▶ [ОТРЫВОК]:
————————
Октябрьская революция и Вторая мировая война, а также последующие исторические катаклизмы эту веру разрушили, показателем чего в литературе стала популярность всевозможных антиутопий. Возникло «представление об универсуме (вселенной, бытии) как сущностно неупорядоченном. Представление о тотальном хаосе, царящем во вселенной, об относительности всего и вся, о произвольности избираемых мыслящими субъектами точек отсчёта активно внедрялось в массовое сознание как единственно возможная парадигма культуры XX столетия»13. Ведущей стала идея постистории, нового историзма, который понимался не как история событий, а как история людей и текстов в их отношении друг к другу... основным методом стал дискурсивный анализ, который размыкает границы жанра, реконструируя прошлое как единый, многоструйный поток текстов14. В рамках этого направления пересмотрено значение исторического нарратива, который «потерял роль истины в последней инстанции и сам оказался объектом критической рефлексии»15.
————————
▶ [ЗАДАНИЕ]: Продолжите приведенный выше отрывок о постистории и пересмотре роли исторического нарратива, начав сразу после его последнего предложения.

▶ [ИСХОДНЫЙ ФРАГМЕНТ]:
————————
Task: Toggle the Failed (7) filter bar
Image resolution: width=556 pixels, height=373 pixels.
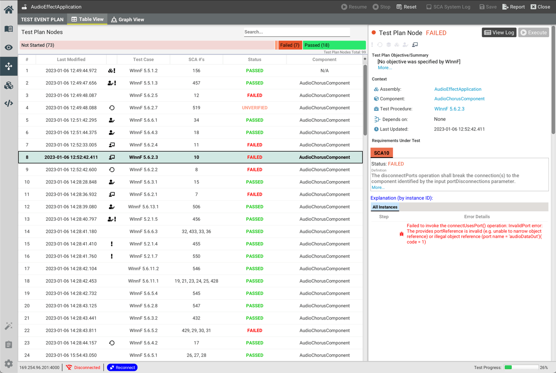Action: coord(290,45)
————————
▶ [ИТОГОВЫЙ РЕЗУЛЬТАТ]:
Эти идеи легли в основу постмодернистского исторического дискурса, который отличается даже не соотношением известных фактов и авторского вымысла, а принципиально иным пониманием самой сути исторического процесса. Основным принципом художественной философии истории постмодернизма стал «отказ от поиска не только какой бы то ни было исторической правды, но и телеологии исторического процесса в целом. Эта черта, безусловно, связана с принципиальной для постмодернистского сознания установкой на релятивность и множественность истин... в постмодернистской поэтике концепция культуры как хаоса прямо проецируется на образ истории»; в итоге «исторический процесс предстает как сложное взаимодействие мифов, дискурсов, культурных языков и символов, то есть как некий незавершимый и постоянно переписываемый метатекст»16.
Художественным следствием такого подхода становится смешение настоящего, прошлого и будущего, утрата чётких границ между ними, активное смешение фантастических и подчёркнуто реалистических деталей, игра смыслов и всевозможные мистификации, – именно такие особенности в наибольшей мере присущи современной российской исторической прозе.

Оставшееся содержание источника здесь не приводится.